Curated by Nimish Sawant

The Non-Fungible Tokens (NFT) market seems to be undergoing a correction after sales dropped by a whopping 92% this week.

  • Non-Fungible Token or NFT is a record on a cryptocurrency blockchain that links to anything digital—photo, digital artwork, GIF, video or even a tweet. It determines ownership of a digital item.
  • In March 2021, the NFT of an artwork by digital artist Beeple was auctioned by Christie’s for $69 million. Since then, the NFT market has been scaling new heights with $17 billion in sales in 2021.

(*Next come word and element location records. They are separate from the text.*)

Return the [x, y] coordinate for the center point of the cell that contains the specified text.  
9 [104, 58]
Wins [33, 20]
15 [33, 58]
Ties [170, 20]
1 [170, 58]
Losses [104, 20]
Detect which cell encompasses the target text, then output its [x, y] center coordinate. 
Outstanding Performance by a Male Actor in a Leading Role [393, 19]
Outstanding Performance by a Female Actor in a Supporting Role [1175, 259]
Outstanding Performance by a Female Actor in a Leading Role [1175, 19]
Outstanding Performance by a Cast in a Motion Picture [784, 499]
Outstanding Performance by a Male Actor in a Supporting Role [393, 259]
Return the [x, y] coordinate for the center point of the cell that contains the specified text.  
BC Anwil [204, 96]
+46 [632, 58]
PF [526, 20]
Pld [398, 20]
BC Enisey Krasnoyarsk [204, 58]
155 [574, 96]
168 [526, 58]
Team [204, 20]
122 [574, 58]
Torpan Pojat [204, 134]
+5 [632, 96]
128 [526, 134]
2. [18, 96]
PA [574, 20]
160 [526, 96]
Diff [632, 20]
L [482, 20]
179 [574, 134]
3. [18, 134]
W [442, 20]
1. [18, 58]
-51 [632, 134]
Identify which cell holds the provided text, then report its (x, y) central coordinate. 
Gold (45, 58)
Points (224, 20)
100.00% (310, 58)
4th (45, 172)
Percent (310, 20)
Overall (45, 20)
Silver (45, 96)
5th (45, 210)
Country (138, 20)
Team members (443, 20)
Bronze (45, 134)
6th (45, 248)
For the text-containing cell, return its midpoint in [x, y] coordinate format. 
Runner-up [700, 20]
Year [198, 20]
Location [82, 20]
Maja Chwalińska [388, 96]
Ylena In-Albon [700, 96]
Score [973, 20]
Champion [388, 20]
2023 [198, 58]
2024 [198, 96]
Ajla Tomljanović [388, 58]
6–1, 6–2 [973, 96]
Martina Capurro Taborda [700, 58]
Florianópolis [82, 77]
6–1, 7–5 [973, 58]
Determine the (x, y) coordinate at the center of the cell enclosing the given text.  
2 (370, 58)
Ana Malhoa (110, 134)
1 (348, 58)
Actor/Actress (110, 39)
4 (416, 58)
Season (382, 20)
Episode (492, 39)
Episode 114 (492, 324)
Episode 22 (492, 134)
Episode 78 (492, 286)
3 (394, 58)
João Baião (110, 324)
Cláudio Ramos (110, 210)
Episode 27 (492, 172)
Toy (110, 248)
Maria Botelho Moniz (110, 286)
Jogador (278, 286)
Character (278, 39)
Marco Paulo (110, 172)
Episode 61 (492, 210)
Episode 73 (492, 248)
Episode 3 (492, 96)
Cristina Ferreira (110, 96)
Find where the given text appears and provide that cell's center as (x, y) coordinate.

  • In April 2022 though, NFT sales dropped by 92% in volume since the peak in September 2021. This has reignited the questions around whether what we saw with NFTs last year, was a big bubble.
  • An indication of this was seen earlier this year when the NFT owner of the first tweet of Jack Dorsey (bought around $3 million) could only manage to get bids of $7,000 when he was reselling it .
  • According to some experts, this was bound to happen as the sky-high valuations of NFTs weren’t backed by anything other than hype.
  • Still others feel that’s not the case. Given the success of projects such as the Bored Ape Yacht Club and how mainstream brands are co-opting them, it’s too early to write NFTs off.